Following on from our published research into epileptic encephalopathy genes, we have been applying data cleaning methods to several large, complex, brain specific gene expression data sets. Removal of artifacts from these precious data sets will allow us to use the data to prioritise discovered variants in gene discovery projects. These genes can be taken forward in collaborative studies for further examination.

Team members: Dr Saskia Freytag, Vesna Lukic, Karen Oliver

Reference: Oliver KL, Lukic V, Thorne NP, Scheffer I, Berkovic S, Bahlo M. Harnessing gene expression networks to prioritize candidate epileptic encephalopathy genes. PLoS One. 2014 Jul 9;9(7):e102079. PMID: 25014031

Comparison of different microarray data cleaning methods in the context of gene-gene correlations using simulated data.
Comparison of different microarray data cleaning methods in the context of gene-gene correlations using simulated data. The simulated data consisted of 1000 arrays with 3000 measured gene expressions obscured by moderate noise. In each panel the correlations above the diagonal represent the true underlying correlations between the genes, whereas the correlations underneath the diagonal represent the estimated correlations from the data treated with a particular cleaning procedure. The first panel shows correlation estimated from the untreated data, the second panel shows the effect of removal of unwanted estimation procedure using 2000 negative control genes. The last two panels focus on commonly applied methods such as background correction and background correction plus quantile-normlization. In each panel the first six genes  are strongly expressed genes, the second set of six genes have low expression and the last six genes are not expressed and are thus uncorrelated. It is apparent that removal of unwanted variation is the only procedure able to recover the true gene-gene correlations in noisy data.

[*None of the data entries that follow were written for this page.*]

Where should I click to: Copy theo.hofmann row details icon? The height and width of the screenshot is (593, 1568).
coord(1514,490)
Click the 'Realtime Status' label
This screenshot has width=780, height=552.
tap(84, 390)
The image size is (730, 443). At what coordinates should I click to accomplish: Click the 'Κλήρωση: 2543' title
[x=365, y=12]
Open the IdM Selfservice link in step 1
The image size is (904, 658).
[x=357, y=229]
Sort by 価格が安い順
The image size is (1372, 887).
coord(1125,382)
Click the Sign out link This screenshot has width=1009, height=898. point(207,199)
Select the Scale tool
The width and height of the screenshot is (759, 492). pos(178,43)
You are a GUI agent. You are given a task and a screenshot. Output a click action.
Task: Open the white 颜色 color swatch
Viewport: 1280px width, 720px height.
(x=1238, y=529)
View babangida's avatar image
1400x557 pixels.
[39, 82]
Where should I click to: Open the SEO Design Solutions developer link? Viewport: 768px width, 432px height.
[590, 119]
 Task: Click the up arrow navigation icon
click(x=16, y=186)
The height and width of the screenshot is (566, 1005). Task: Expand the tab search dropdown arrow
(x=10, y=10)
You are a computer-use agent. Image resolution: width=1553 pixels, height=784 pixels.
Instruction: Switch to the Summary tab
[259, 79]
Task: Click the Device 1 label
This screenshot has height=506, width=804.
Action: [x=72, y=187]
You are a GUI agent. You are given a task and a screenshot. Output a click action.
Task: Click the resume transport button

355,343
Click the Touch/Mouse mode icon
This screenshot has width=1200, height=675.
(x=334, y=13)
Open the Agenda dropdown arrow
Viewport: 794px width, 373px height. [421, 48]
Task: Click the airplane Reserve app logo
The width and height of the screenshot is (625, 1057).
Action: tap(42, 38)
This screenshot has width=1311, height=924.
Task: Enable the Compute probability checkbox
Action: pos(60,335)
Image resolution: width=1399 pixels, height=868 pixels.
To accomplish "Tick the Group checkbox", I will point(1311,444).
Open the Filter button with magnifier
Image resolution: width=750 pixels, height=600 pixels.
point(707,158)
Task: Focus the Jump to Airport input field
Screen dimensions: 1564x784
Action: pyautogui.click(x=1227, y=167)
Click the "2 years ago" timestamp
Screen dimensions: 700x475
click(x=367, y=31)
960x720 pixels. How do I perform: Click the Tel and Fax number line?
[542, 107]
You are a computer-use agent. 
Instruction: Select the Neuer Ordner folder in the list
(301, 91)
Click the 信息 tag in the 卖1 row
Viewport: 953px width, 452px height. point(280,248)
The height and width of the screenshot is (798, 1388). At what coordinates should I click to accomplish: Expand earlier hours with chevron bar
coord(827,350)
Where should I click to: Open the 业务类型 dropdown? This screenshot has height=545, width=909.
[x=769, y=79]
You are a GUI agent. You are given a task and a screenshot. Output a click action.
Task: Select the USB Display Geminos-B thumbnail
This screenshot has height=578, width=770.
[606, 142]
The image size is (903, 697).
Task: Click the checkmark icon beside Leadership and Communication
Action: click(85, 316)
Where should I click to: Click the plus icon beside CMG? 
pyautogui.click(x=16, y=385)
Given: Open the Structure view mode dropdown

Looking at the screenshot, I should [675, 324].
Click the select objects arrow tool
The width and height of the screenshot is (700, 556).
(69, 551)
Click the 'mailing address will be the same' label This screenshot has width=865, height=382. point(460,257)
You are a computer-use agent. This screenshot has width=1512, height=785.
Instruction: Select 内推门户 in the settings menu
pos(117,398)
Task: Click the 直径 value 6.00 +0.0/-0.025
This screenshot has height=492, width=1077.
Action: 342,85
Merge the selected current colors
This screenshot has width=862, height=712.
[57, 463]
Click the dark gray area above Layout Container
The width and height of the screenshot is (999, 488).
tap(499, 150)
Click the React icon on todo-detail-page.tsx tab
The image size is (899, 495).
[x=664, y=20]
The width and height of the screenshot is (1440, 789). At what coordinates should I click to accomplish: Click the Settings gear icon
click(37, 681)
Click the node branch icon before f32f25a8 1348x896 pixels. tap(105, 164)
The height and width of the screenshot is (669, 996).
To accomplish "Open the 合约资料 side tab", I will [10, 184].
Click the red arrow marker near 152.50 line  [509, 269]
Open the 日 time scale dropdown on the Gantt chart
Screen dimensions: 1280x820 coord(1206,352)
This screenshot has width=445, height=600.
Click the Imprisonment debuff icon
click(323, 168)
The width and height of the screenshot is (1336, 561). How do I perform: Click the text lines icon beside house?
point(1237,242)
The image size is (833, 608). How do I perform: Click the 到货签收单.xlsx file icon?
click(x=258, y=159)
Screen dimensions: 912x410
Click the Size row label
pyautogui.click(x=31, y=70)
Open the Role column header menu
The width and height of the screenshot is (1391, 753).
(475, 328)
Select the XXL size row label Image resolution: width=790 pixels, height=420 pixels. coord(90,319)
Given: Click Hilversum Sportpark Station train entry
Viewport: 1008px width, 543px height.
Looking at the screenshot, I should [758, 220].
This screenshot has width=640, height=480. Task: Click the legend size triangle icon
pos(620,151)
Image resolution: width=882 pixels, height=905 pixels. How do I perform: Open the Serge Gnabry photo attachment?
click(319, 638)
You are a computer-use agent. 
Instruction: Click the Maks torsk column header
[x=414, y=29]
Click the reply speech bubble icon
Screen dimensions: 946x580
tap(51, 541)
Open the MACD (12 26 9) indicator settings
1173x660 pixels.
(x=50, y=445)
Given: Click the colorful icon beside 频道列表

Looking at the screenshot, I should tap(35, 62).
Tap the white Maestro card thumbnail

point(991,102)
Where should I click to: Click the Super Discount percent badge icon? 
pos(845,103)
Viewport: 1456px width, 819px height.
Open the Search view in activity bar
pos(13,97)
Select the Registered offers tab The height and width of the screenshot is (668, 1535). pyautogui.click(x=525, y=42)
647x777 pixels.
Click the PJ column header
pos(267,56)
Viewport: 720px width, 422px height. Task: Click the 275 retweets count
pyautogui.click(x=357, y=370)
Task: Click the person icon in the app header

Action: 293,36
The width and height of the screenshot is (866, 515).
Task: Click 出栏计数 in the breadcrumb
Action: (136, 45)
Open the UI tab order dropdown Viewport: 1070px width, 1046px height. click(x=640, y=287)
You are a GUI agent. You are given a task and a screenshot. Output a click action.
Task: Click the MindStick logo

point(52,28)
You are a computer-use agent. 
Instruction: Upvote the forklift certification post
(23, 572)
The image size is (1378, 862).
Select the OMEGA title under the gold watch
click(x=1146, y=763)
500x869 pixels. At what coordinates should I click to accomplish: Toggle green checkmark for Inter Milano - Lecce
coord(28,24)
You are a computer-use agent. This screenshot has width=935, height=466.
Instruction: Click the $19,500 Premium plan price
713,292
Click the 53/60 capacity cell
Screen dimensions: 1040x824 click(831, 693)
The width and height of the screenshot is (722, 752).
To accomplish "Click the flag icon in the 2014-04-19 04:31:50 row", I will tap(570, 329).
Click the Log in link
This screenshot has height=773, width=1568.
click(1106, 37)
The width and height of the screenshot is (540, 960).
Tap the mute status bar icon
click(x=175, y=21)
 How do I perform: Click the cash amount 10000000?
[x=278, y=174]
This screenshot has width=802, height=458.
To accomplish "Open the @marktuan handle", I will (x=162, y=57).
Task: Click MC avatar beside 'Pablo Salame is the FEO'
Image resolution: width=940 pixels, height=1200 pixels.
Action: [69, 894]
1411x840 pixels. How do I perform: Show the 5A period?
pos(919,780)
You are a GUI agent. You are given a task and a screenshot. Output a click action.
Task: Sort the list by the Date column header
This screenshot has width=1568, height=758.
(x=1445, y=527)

Analysis methods for cell-free DNA for the detection of foetal anomalies and transplant rejection

Following on from our published research into plasma DNA sequencing we have been developing and applying refined methods for the description and correction of read coverage bias in next-generation sequencing data. These corrections lead to more sensitive detection of changes in cell-free DNA profiles, allowing the detection of foetal genomic abnormalities and potentially allowing the detection of transplant rejection, based on DNA extracted from blood samples.

This plot depicts the result of a cross-correlation analysis on the sequencing reads of two cell-free DNA samples.
This plot depicts the result of a cross-correlation analysis on the sequencing reads of two cell-free DNA samples. This pattern is evidence that DNA fragments occur in regularly placed clusters along the genome. The interval length of ~190bp between the correlation peaks corresponds to the distance between nucleosomes. 


Team members: Dineika Chandrananda, Peter Diakumis

Reference: Chandrananda C, Thorne NP, Ganesamoorthy D, Bruno DL, Benjamini Y, Speed TP, Slater HR, Bahlo M. Investigating and correcting plasma DNA sequencing coverage bias to enhance aneuploidy discovery. PLoS One. 2014 Jan 29;9(1):e86993. PMID: 24489824

Discovery of expanded repeats with whole genome sequencing data

We know of over twenty neurological diseases caused by expansions of short repetitive runs of DNA. This includes several causes of ataxia and Huntington’s disease. It is very likely that there are other neurological diseases also caused by repeat expansions, however these are very difficult to discover due to their repetitive nature, requiring new methods to identify. We are developing tools to scan through databases of known short repeat loci to identify individuals that show evidence of expansions and will apply these to cohorts of unsolved patients with genetic disorders.

Team member: Rick Tankard

Identification of identity by descent relationships with DNA data

Identity by descent (IBD) describes the genetic relationship between individuals. IBD can be used to infer hidden relationships. These relationships, when found, form the basis of many of our disease variant discovery methods. We have implemented and extended these methods to apply to X chromosome and next-generation sequencing data. This has led to the discovery of disease causing variants in intellectual disability and we are extending these methods for cohort IBD discovery as well as inherited copy number variant discovery.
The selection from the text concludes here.